Si tratta di un trucco per spingere l’economia a crescere più rapidamente del normale e rinviare le decisioni difficili ai Governi successivi.

Come ha insegnato la vicenda della crisi economica della Grecia questo sistema ad un certo punto scoppia perché gli interessi da pagare ogni anno “mangiano” una percentuale crescente del bilancio dello Stato e quindi i nuovi prestiti non finanziano più la spesa pubblica utile allo sviluppo del paese ma coprono semplicemente il deficit di bilancio. Si innesca così un circolo vizioso.

Gli investitori all’inizio reagiscono a questa situazione chiedendo tassi di interesse superiori per coprirsi dal rischio (infatti l’Italia paga tassi di interesse più elevati della Germania per questo motivo), ma ad un certo punto perdono la fiducia e quindi smettono improvvisamente di prestare loro denaro, causando la bancarotta.

Perfino gli USA che hanno l’economia più dinamica e grande al mondo hanno una situazione debitoria critica con circa 25 mila miliardi di dollari di debito.

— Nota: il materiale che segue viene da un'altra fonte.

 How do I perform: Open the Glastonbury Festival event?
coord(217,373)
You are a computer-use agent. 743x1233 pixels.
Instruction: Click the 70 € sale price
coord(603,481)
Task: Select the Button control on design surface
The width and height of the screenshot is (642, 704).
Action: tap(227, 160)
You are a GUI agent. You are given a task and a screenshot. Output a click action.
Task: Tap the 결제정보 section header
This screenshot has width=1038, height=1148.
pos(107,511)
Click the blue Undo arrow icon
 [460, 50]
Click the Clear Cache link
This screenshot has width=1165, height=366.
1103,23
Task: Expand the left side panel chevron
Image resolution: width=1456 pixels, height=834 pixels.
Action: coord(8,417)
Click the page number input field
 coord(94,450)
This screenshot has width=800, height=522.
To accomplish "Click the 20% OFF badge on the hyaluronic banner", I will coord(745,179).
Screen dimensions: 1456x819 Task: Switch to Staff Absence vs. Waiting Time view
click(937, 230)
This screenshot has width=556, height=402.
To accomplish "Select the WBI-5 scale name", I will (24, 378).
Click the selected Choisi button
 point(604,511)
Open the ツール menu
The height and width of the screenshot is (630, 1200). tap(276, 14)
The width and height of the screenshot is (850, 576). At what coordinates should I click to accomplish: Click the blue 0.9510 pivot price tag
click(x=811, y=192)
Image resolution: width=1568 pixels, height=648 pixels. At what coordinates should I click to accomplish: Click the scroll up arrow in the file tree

Anche se può sembrare incredibile, è possibile che in un futuro di pochi anni gli USA non saranno più in grado di pagare gli interessi sul debito, perché già adesso il 10% del bilancio federale annuale viene consumato per la restituzione degli interessi e questa percentuale crescerà ancora più rapidamente con la recessione economica causata dal COVID.

L’Italia si trova in una situazione ancora peggiore degli USA e si salva solo grazie all’aiuto dell’Unione Europea e della Banca Centrale Europea.

Il problema del debito pubblico è accentuato dal fatto che anche le aziende private, soprattutto negli USA, erano fortemente indebitate già prima dell’epidemia e così stanno fallendo a ritmo continuo.

Più aziende falliscono, meno tasse vengono pagate e più persone perdono il lavoro, ma allora hanno bisogno di assistenza pubblica e così aumentano le uscite dello Stato. Cresce il deficit di bilancio e la necessità dei Governi di indebitarsi in un circolo vizioso di fallimenti e riduzione del Welfare e crescita della povertà che toglie anche clienti alle aziende che sono costrette a licenziare parte del personale o chiudere del tutto e il ciclo si ripete.

È esattamente quello che sta succedendo nel 2020 in quasi tutto il mondo portando ad un calo del PIL che potrebbe superare il 10% in Italia e in molti altri paesi del mondo.

2. Danni ambientali

La seconda tendenza che da anni sta minando alla base la crescita economica mondiale sono i danni provocati dai disastri ambientali derivanti dalla crisi climatica: incendi, alluvioni, uragani, siccità.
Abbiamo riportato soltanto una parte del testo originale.